Application of phage display for the development of a novel inhibitor of PLA2 activity in Western cottonmouth venom.

Abstract

Snakebite envenomation is an important global health concern. The current standard treatment approach for snakebite envenomation relies on antibody-based antisera, which are expensive, not universally available, and can lead to adverse physiological effects. Phage display techniques offer a powerful tool for the selection of phage-expressed peptides, which can bind with high specificity and affinity towards venom components. In this research, the amino acid sequences of Phospholipase A₂ (PLA₂) from multiple cottonmouth species were analyzed, and a consensus peptide synthesized. Three phage display libraries were panned against this consensus peptide, crosslinked to capillary tubes, followed by a modified surface panning procedure.
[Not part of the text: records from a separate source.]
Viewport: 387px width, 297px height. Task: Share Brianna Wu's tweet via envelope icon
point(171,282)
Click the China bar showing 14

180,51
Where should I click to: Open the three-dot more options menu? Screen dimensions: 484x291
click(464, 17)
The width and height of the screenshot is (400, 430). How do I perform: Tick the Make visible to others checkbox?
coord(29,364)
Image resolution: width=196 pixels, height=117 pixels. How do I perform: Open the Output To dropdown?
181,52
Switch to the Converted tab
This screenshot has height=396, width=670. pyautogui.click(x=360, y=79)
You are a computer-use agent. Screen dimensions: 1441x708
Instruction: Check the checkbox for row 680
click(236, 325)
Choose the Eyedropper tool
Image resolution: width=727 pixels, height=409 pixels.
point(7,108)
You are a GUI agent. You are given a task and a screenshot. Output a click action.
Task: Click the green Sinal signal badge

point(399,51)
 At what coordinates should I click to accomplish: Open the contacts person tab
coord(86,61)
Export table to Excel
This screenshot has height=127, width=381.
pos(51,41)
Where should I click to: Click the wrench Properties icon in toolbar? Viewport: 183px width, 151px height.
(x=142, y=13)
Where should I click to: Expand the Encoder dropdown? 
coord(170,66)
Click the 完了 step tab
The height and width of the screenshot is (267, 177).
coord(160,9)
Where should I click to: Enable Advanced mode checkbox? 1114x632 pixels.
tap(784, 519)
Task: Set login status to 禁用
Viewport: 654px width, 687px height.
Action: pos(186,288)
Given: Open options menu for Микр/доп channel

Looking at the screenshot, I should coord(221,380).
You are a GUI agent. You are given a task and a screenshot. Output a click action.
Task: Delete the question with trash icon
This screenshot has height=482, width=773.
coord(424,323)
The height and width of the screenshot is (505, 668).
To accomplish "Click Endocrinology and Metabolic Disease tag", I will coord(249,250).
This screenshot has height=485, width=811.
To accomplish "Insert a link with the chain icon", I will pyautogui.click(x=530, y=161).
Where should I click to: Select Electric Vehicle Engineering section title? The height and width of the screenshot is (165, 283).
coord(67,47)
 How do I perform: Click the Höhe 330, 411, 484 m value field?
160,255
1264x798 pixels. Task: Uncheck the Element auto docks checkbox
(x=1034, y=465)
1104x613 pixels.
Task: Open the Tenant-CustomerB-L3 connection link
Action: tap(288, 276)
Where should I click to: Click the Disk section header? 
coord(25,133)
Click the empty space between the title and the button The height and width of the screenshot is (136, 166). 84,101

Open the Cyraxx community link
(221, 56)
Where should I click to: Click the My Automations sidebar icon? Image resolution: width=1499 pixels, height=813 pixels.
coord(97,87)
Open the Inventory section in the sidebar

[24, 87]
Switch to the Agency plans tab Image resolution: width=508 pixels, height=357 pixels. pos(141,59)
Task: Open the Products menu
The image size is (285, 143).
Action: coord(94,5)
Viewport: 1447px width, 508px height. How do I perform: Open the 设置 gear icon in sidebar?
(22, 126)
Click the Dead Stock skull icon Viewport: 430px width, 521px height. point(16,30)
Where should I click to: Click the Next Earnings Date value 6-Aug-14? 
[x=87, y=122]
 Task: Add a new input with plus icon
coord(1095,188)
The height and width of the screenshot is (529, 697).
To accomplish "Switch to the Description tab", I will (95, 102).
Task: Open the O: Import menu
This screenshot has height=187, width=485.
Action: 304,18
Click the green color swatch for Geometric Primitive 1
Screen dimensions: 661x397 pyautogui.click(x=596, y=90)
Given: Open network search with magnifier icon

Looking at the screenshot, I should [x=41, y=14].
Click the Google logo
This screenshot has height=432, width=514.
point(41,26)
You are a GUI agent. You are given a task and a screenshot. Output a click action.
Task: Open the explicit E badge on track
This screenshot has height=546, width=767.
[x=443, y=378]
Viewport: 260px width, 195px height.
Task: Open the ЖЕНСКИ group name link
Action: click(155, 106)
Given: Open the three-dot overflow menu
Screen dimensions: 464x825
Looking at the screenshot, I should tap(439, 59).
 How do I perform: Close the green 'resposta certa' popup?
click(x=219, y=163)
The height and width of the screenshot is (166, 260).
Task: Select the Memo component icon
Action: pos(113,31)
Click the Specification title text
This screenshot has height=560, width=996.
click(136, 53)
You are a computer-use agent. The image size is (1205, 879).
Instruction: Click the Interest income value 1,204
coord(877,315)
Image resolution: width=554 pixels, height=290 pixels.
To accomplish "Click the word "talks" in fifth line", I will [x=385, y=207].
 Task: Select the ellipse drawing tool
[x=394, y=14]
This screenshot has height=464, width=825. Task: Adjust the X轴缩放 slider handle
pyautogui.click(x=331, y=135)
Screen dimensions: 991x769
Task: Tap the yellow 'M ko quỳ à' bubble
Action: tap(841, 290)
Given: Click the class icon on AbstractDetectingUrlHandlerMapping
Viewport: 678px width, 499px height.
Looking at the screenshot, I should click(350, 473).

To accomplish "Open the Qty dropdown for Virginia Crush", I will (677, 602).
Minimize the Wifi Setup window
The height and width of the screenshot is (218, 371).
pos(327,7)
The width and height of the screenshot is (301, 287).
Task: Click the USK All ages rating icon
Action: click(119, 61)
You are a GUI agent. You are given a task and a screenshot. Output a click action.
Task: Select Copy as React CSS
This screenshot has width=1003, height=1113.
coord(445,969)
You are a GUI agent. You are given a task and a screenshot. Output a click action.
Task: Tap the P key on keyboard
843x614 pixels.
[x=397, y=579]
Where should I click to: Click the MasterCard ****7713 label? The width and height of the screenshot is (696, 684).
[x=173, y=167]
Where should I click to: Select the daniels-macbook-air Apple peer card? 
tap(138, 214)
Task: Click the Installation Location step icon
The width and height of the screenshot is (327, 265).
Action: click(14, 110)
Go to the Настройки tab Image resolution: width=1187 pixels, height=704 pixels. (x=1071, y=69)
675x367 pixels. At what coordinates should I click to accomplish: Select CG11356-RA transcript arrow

This high throughput selection method identified four phage clones with anti-PLA₂ activity against Western cottonmouth venom, and the amino acid sequences of the displayed peptides were identified. This is the first report identifying short peptide sequences capable of inhibiting PLA₂ activity of Western cottonmouth venom in vitro, using a phage display technique. Additionally, this report utilizes synthetic panning targets, designed using venom proteomic data, to mimic epitope regions. M13 phages displaying circular 7-mer or linear 12-mer peptides with antivenom activity may offer a novel alternative to traditional antibody-based therapy.